Description of the task
Tally the lines in the data below in which the word "Kalender" occurs, then give only the total.

----

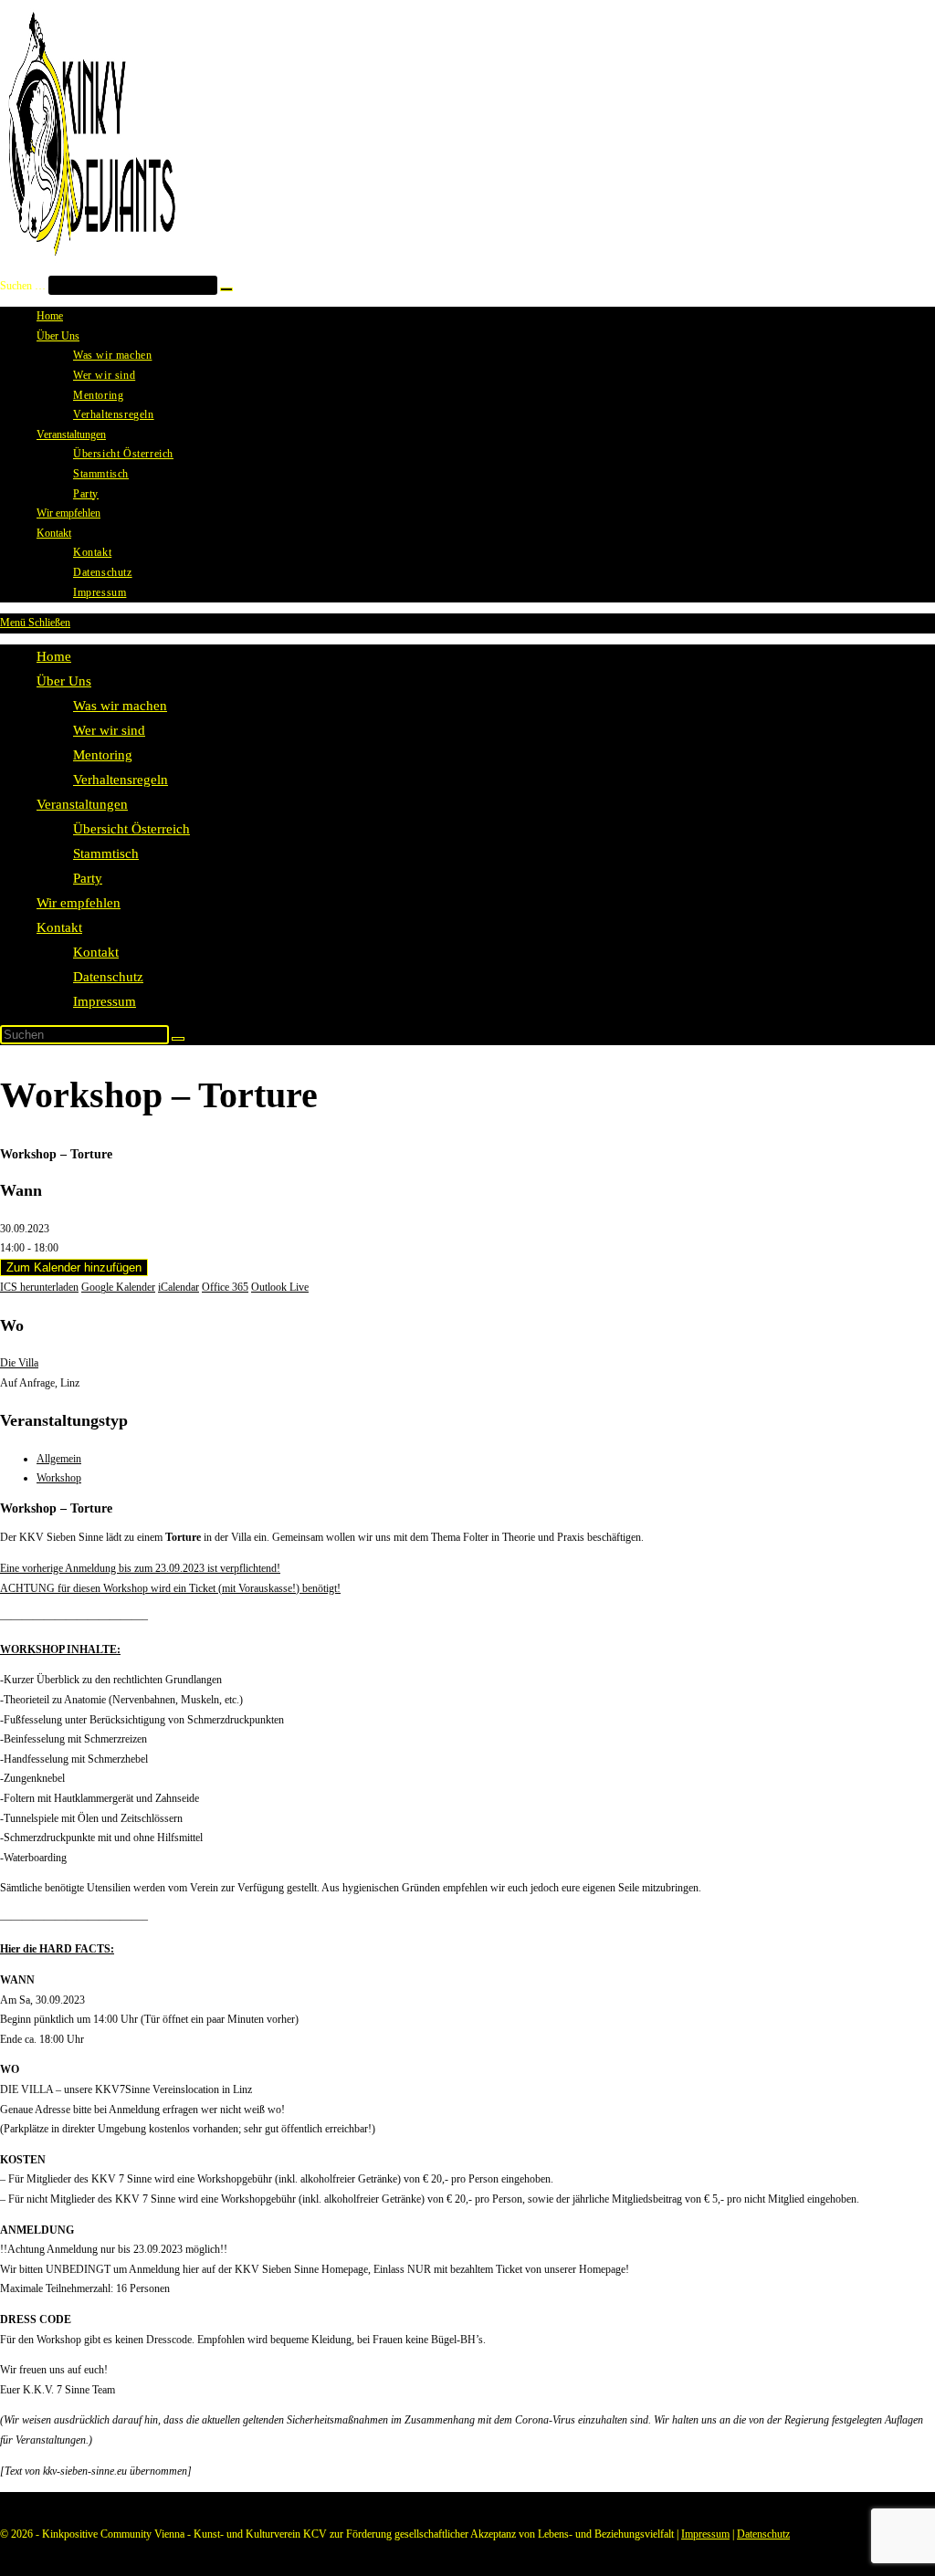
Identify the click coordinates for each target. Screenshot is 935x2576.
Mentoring (102, 755)
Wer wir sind (109, 730)
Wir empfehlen (79, 902)
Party (87, 878)
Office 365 (225, 1287)
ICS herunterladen (39, 1287)
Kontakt (59, 927)
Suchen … (23, 285)
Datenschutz (108, 976)
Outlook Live (280, 1287)
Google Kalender (118, 1287)
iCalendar (178, 1287)
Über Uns (64, 681)
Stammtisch (106, 853)
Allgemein (59, 1458)
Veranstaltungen (82, 804)
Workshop (59, 1477)
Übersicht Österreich (131, 829)
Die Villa (19, 1362)
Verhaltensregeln (120, 779)
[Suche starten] (178, 1039)
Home (54, 656)
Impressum (104, 1001)
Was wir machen (120, 705)
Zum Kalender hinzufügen (74, 1267)
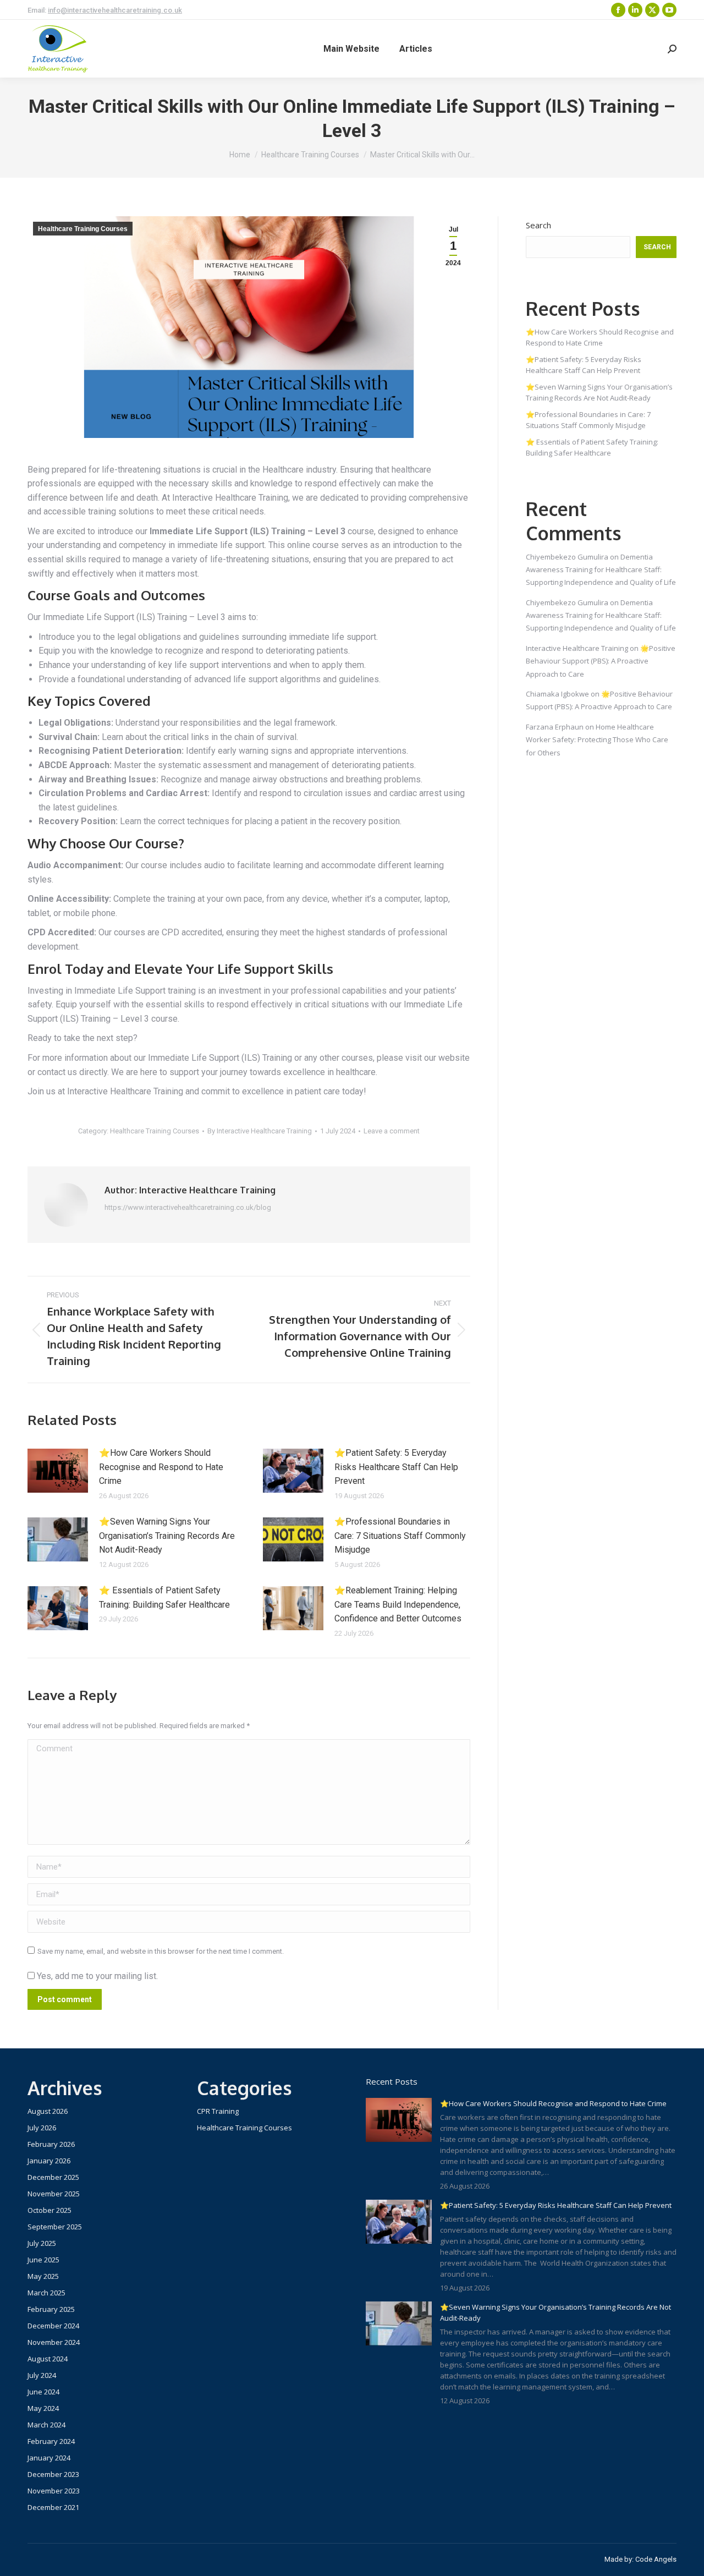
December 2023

----

Solution for this task
2